__PROVIDED MATERIAL__.
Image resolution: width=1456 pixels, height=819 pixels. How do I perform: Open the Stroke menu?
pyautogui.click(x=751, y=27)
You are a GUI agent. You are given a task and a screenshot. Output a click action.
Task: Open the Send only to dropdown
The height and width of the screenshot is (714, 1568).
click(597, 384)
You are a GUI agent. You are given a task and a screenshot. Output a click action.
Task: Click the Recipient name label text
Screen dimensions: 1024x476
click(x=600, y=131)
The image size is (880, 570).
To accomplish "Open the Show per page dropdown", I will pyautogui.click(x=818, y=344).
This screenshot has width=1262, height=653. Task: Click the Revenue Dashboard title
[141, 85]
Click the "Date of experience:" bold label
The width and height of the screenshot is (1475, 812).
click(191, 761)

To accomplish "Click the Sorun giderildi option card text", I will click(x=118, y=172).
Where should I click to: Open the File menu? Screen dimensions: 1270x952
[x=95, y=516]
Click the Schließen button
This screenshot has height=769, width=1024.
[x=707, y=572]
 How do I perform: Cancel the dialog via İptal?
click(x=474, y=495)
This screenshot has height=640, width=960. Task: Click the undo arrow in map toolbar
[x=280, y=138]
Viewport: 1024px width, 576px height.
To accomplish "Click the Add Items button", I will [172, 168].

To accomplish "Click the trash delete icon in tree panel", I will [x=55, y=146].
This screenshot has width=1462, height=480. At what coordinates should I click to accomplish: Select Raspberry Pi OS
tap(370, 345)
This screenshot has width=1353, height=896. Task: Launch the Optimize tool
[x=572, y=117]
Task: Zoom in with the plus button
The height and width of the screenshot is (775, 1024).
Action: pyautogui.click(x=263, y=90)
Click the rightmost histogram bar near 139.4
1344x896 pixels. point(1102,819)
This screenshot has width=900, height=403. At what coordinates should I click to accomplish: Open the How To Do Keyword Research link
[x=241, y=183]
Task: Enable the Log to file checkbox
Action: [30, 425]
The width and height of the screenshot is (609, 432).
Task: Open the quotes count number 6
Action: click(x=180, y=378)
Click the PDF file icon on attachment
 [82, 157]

__WORK TO DO__. Extract every one of the entries above verbatim, reproducing each line unchanged and in its original order.

__THE SOLUTION__.
Image resolution: width=1456 pixels, height=819 pixels. How do I perform: Open the Stroke menu?
pyautogui.click(x=751, y=27)
You are a GUI agent. You are given a task and a screenshot. Output a click action.
Task: Open the Send only to dropdown
The height and width of the screenshot is (714, 1568).
click(597, 384)
You are a GUI agent. You are given a task and a screenshot. Output a click action.
Task: Click the Recipient name label text
Screen dimensions: 1024x476
click(x=600, y=131)
The image size is (880, 570).
To accomplish "Open the Show per page dropdown", I will pyautogui.click(x=818, y=344).
This screenshot has width=1262, height=653. Task: Click the Revenue Dashboard title
[141, 85]
Click the "Date of experience:" bold label
The width and height of the screenshot is (1475, 812).
click(191, 761)

To accomplish "Click the Sorun giderildi option card text", I will click(x=118, y=172).
Where should I click to: Open the File menu? Screen dimensions: 1270x952
[x=95, y=516]
Click the Schließen button
This screenshot has height=769, width=1024.
[x=707, y=572]
 How do I perform: Cancel the dialog via İptal?
click(x=474, y=495)
This screenshot has height=640, width=960. Task: Click the undo arrow in map toolbar
[x=280, y=138]
Viewport: 1024px width, 576px height.
To accomplish "Click the Add Items button", I will [172, 168].

To accomplish "Click the trash delete icon in tree panel", I will [x=55, y=146].
This screenshot has width=1462, height=480. At what coordinates should I click to accomplish: Select Raspberry Pi OS
tap(370, 345)
This screenshot has width=1353, height=896. Task: Launch the Optimize tool
[x=572, y=117]
Task: Zoom in with the plus button
The height and width of the screenshot is (775, 1024).
Action: pyautogui.click(x=263, y=90)
Click the rightmost histogram bar near 139.4
1344x896 pixels. point(1102,819)
This screenshot has width=900, height=403. At what coordinates should I click to accomplish: Open the How To Do Keyword Research link
[x=241, y=183]
Task: Enable the Log to file checkbox
Action: [30, 425]
The width and height of the screenshot is (609, 432).
Task: Open the quotes count number 6
Action: click(x=180, y=378)
Click the PDF file icon on attachment
 [82, 157]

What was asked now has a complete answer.